The procedure of selection is in figure1. Total there are 42079 records from the stroke database, 24733 patients were diagnosed as ischemic stroke or lacular stoke with new onset. Then we excluded hemorrage stroke(4565),history of stroke(2154), TIA(3570), unclear cause stroke(561) and records who missed important data(6496). Then we excluded patients whose seizure might be attributed to other potential causes (brain tumor, intracranial vascular malformation, traumatic brain injury,etc)(865). Then we exclude patient who had a seizure history(152) or died in hospital (1444). Then we excluded patients who were lost in follow-up (had no outpatient records and can’t contact by phone )or died within 3 months of the stroke incident(813). Finally 21459 cases are involved in this research.

There is no sensitivity analysis of the SMOTE methodology: How many synthetic data points were created, and how does the number of synthetic data points affect classification accuracy?

Thanks for your remind, we have accept these advice and change the SMOTE to SMOTEENN (Synthetic Minority Over-sampling Technique combined with Edited Nearest Neighbors) technique to resample an imbalanced dataset for machine learning. The code is

smoteenn = SMOTEENN(samplingstrategy='auto', randomstate=42)

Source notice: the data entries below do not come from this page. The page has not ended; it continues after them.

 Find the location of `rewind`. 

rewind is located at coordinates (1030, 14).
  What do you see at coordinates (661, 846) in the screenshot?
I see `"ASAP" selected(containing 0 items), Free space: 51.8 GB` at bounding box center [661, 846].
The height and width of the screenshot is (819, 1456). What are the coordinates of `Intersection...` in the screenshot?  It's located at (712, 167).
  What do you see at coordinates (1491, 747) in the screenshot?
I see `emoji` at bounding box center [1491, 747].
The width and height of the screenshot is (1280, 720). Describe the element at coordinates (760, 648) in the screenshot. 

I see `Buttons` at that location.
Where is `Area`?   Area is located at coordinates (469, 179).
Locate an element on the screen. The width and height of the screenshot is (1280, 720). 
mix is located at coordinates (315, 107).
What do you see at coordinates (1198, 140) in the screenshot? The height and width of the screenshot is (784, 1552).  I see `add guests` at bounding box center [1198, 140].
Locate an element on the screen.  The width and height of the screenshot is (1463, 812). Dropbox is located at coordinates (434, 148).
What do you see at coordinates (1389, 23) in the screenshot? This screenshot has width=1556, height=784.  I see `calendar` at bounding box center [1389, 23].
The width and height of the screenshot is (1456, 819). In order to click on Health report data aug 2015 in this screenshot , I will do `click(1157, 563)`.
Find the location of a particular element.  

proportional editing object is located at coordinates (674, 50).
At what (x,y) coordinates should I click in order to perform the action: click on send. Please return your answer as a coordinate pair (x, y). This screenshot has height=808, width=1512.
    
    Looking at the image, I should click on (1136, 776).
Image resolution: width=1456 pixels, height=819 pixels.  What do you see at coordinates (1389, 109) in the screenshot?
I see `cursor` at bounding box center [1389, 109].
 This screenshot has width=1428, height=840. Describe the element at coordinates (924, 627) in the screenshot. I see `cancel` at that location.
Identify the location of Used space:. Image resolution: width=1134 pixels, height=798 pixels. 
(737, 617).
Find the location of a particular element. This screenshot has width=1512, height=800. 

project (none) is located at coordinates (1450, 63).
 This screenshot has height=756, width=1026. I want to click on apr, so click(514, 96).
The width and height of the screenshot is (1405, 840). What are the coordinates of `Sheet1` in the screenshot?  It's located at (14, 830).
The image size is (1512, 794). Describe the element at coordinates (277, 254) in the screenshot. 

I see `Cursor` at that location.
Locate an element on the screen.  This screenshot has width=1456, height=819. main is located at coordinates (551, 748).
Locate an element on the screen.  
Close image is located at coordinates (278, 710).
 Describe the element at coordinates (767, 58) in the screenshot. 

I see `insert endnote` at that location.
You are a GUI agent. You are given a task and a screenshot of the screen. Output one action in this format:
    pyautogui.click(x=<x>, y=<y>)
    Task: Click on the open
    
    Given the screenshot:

the SMOTEENN class comes from the imblearn library. The samplingstrategy='auto' parameter tells the algorithm to automatically determine the appropriate sampling strategy based on the class distribution. The randomstate=42 parameter sets a seed for the random number generator, ensuring reproducibility of the results.

Did the authors achieve their aims? Do the results support their conclusions?

Yes, we have achieve some of the aims of predicting PSE while still leave some problem.

The paper does not clarify the features' temporal origins. If some features were not recorded on admission to the hospital but were recorded after PSE occurred, there would be temporal leakage.

The data used in our analysis is from the first examination or test conducted after the patients' admission, retrieved from a PostgreSQL database. First, we extracted the initial admission date for patients admitted due to stroke. Then, we identified the nearest subsequent examination data for each of those patients.

The sql code like follows:

SELECT TO_DATE(condition_start_date, 'DD-MM-YYYY') AS DATE

FROM diagnosis

WHERE person_id ={} and (condition_name like '%梗死%' or condition_name like '%梗塞%') and(condition_name like '%脑%'or condition_name like '%腔隙%'))

order by DATE limit 1

The authors claim that their models can predict PSE. To believe this claim, seeing more information on out-of-distribution generalisation performance would be helpful. There is limited reporting on the external validation cohort relative to the reporting on train and test data.

Thank you for the advice. The external validation is certainly very important, but there have been some difficulties in reaching a perfect solution. We have tried using open-source databases like the MIMIC database, but the data there does not fit our needs as closely as the records from our own hospital. The MIMIC database lacks some of the key features we require, and also lacks the detailed patient follow-up information that is crucial for our analysis. Given these limitations, we have decided to collect newer records from the same hospitals here in Chongqing. We believe this will allow us to build a more comprehensive dataset to support robust external validation. While it may not be a perfect solution, gathering this additional data from our local healthcare system is a pragmatic step forward. Looking ahead, we plan to continue expanding this Chongqing-based dataset and report on the results of the greater external validation in the future. We are committed to overcoming the challenges around data availability to strengthen the validity and generalizability of our research findings.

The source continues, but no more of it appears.